D’autant encore, qu’Alain Hivert est marqué et pénétré par ces chansons Moustakiennes qui glissent le long de la peau, qui se déposent et qui assiègent l’homme sans jamais vouloir fuir.
Et d’autant plus, et cela a son importance, qu’il parle si bien de Georges Moustaki !
Alors, ce furent des échanges, en toute simplicité.

Merci Monsieur Guy Martin, maire « du Chambon ».
Merci Monsieur Géo Matagrin, des « Voix sur scène ».
Sans vous, rien n’aurait été.


Tout ce qui va suivre, est un peu à l’attention de Monsieur Georges Moustaki.
Echanges avant le concert.

Le titre de votre spectacle évoque votre goût pour le chanteur Georges Moustaki. Pouvez-vous m’en dire plus ?
Alain Hivert : « Pourquoi Georges Moustaki ? Parce que c’est Moustaki qui m’a donné envie de chanter. Il ne le sait peut-être pas. Mais j’avais 15 ans à peu près, quand il est sorti avec Le métèque. Avant, il était très connu dans le milieu de la chanson d’auteur, mais le grand public que j’étais, dont je faisais parti, ne le connaissait pas. Quand il est sorti avec Le métèque, pour moi ce fut un coup de foudre, une révélation notamment. Et je n’ai fait qu’écouter du Moustaki, sa voix, sa philosophie. J’oserais même dire son personnage, même son visage, quoi … il y avait je ne sais pas … C’était comme un coup de foudre ».

Alors, vous vous êtes arrêté au « Métèque », ou vous avez continué à le suivre ?
Alain Hivert : « Oh la la,  mais je le suivais ! J’ai tous ses disques à la maison ! Non, le dernier… j’attends mon anniversaire.
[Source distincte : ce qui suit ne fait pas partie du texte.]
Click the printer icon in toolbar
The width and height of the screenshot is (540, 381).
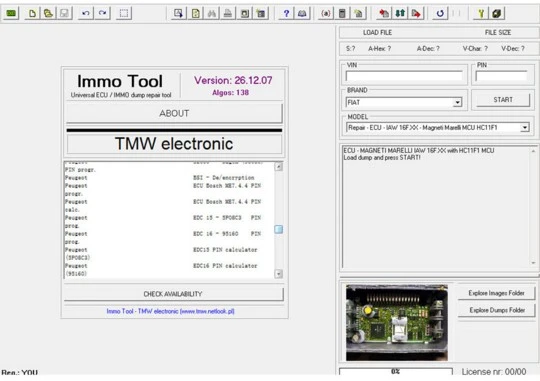[228, 13]
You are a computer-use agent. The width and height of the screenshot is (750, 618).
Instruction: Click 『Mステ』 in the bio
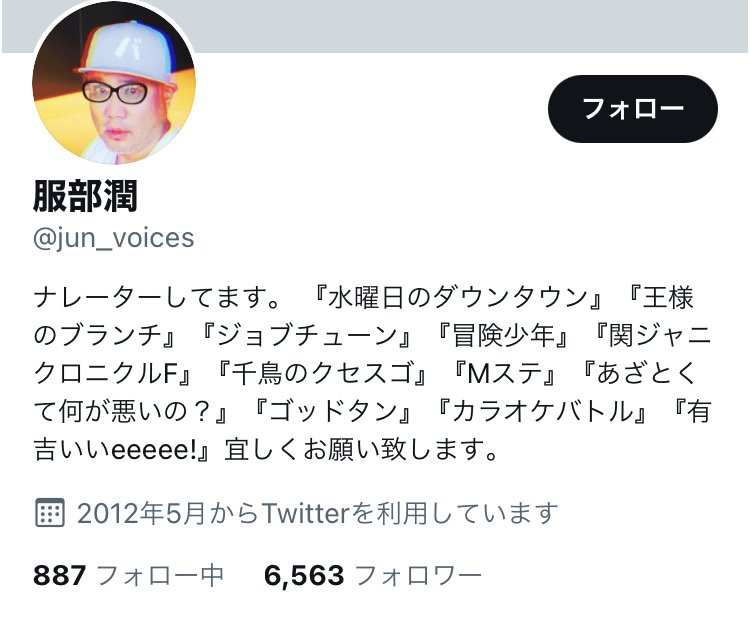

Et, j’ajouterai surement, une dernière chanson qu’il a faite sur la guitare, qui est magnifique. Mais, pour l’instant, elle ne sera pas au programme ce soir. Et puis voilà, Moustaki il m’a accompagné, disons toute ma vie. C’est lui, qui m’a donné envie de chanter, d’être ce que je suis véritablement ».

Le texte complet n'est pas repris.